If anything, he’s gotten more extreme as his attempts to follow through on his campaign promises have been stymied by the courts or the Congress or the public or the media or — is there anyone still on his side? I mean, I guess the First Lady. And Bannon. So I figure moderates who voted for Slump hoping that he would be a good middle-right statesman once he got into office? Not real happy with how it’s gone.

Libertarians: Well, I mean, libertarians hate everything anyway.

People who thought he had to be better than Clinton: HAAAAAAAAAHAHAHAHAHAHAHAHAHAHAHAHAHAHAHAHAHAHAHAHAHAHAHAHAHAHAHAHAHAHAHAHAHAHAAhaaaaaa.

Start with the accusation that Clinton is a liar. Now: alternative facts. Then go to her ties to Wall Street and to billionaire donors with shady politics. Treasury Secretary Stephen Mnuchin, Education Secretary Betsy DeVos, (fortunately withdrawn) Labor Secretary Andrew Puzder, Secretary of State Rex Tillerson. Then how about that email thing? Right: I give you reading classified documents on an open air terrace at a golf resort, not to mention the Twitter Feed Heard ‘Round the World. And her apparent lack of personal charm and class?

Come on: that was shot before the election.

Frankly, I hope you people are unhappy.

People who were so angry over Bernie Sanders’s treatment that they wrote in his name or didn’t vote at all: Well, principles are important. But maybe a little less so now, hmmmm? “Voting for the lesser evil is still voting for evil.” Right: so is voting in such a way that you enable evil to win. I’m not saying that voting for Clinton wouldn’t have been evil: I mean, I don’t think it would have been, but I’m not in this group; those who are in this group may not have been able to stomach a vote for Clinton, and I get that. But when you literally throw away your vote — I don’t mean the people who voted for Stein or Johnson or another legitimate third party — you are making it more likely that either evil is going to win. Which means you’re voting for evil.
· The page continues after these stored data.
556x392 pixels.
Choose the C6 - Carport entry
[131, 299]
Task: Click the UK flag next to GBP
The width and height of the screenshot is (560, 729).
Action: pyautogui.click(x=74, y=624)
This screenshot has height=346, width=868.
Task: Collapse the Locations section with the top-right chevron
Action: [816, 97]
And you got it.

Does it feel better to help evil when you have your back turned to it while you help?

Probably not.

Big business: 

Billionaires’ — Hold on a second — go back and watch that last one again. That video is priceless.

Right, where was I?

Billionaires’ Boy’s Club:

(By the way: did you know the last verse of that song is from the point of view of the President? Hm. Interesting.)

Speaking of presidents…

Vice President Mike Pence: Every time somebody mentions impeachment, I think his heart skips a beat. He signed onto this dog and pony show as the rational one, and that will stand him in good stead if the Mump ahead of him finally gets yanked out by the big hook. So considering how the first 30 days have gone, I assume he’s quite happy, indeed.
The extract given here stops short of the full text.